L’article, déjà présent dans le texte initial, a été adopté au Sénat ce 2 juillet. Il dispose que les terrains non bâtis, « ayant vocation à accueillir des constructions, et riverains d’une parcelle agricole susceptible de faire l’objet d’une utilisation de produits phytopharmaceutiques », peuvent être grevés d’une servitude de 10 mètres de large maximum, à partir de la limite de la parcelle agricole.
« Un renversement total »
L’arrêté instituant une servitude sera pris par le préfet, après avis du conseil municipal, et consultation de la chambre d’agriculture départemental, et enquête publique.
À gauche, les groupes communistes et écologistes ont tenté d’obtenir, sans succès, la suppression de cet article. « Il conduit à faire peser les conséquences de l’utilisation des produits phytopharmaceutiques, non sur les activités à l’origine des risques, mais sur les tiers par des restrictions d’urbanisation, sans indemnisation des propriétaires concernés, c’est vraiment invraisemblable […] On est vraiment dans un renversement total », a critiqué le sénateur écologiste Daniel Salmon.

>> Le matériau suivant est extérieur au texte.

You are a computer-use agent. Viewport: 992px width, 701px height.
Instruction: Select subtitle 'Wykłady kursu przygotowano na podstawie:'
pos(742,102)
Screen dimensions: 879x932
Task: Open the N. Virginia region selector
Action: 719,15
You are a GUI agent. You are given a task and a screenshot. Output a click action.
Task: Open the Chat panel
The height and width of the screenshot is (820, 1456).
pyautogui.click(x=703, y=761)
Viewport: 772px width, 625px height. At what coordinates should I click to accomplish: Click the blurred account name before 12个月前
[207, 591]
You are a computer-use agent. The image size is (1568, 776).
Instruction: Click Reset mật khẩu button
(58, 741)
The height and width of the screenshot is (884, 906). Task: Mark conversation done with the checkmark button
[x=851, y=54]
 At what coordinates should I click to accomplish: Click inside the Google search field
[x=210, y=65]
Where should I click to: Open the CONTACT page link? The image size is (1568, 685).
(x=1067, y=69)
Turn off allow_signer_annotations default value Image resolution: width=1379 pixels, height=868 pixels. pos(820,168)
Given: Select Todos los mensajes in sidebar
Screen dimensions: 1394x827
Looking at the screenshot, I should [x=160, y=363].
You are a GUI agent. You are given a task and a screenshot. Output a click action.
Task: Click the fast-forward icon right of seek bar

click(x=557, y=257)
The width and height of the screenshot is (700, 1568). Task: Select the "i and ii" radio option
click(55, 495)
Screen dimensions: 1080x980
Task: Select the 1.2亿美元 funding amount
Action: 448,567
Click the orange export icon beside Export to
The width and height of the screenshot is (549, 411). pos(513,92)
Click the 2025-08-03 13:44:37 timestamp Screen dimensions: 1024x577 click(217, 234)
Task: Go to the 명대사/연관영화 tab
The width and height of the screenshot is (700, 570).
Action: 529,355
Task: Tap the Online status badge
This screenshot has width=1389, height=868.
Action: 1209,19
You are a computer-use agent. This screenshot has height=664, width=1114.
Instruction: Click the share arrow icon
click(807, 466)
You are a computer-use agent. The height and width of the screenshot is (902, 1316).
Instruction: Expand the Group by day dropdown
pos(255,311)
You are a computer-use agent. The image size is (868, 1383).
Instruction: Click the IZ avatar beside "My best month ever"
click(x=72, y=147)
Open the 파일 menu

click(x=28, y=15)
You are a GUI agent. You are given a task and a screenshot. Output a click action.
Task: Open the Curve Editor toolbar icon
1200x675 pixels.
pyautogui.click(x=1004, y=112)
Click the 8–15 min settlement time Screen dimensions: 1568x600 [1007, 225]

Un petit nombre de sénateurs issus de la majorité sénatoriale de droite et du centre a également demandé à retirer la disposition, sans avoir été suivis par leurs collègues. « Les communes rurales subissent déjà les contraintes du zéro artificialisation nette (ZAN). Ce dispositif réduirait encore leurs possibilités de développement définies dans leurs documents d’urbanisme, et pourtant, sans apporter d’outils réellement nouveaux », s’est également inquiété Guislain Cambier, sénateur (Union centriste).
À l’inverse, Anne-Sophie Romagny (Union centristes), soutenue par des collègues de son groupe, de LR ou du bloc présidentiel, proposait de rendre ce type de servitude obligatoire. « Je crains fort que cet article soit inopérant avec un caractère facultatif », a-t-elle argumenté. L’amendement n’a pas été adopté.
« Les néo-ruraux, ne connaissent pas l’agriculture, ne la supportent pas »
La servitude se caractérisera par des restrictions d’accès, des obligations de végétalisation comme des haies, et l’interdiction d’y construire quoi que ce soit, sauf installations de production d’électricité à partir d’énergie éolienne, solaire thermique ou photovoltaïque, ou des ouvrages nécessaires au transport ferroviaire. Ces deux exceptions ont été introduites en séance.
Pour le rapporteur Pierre Cuypers (LR), cette « servitude d’utilité publique de voisinage agricole » est un « dispositif bien équilibré ». « La servitude ne sera pas d’application automatique. Et le cas échéant, sa profondeur pourra être modulée par le préfet, en fonction des circonstances locales », a détaillé le sénateur de Seine-et-Marne.
De son côté, la ministre de l’Agriculture a elle aussi défendu une disposition de « justice ». « Son activité préexistait au projet d’aménagement, il n’a rien demandé l’agriculteur ! […] C’est une question de bon sens, une question d’équité. Il faut respecter les agriculteurs. Quand on vient s’installer dans un territoire agricole, il faut respecter ceux qui y ont toujours travaillé », a-t-elle martelé, après avoir ciblé les « néo-ruraux » qui ne « supportent pas » l’agriculture.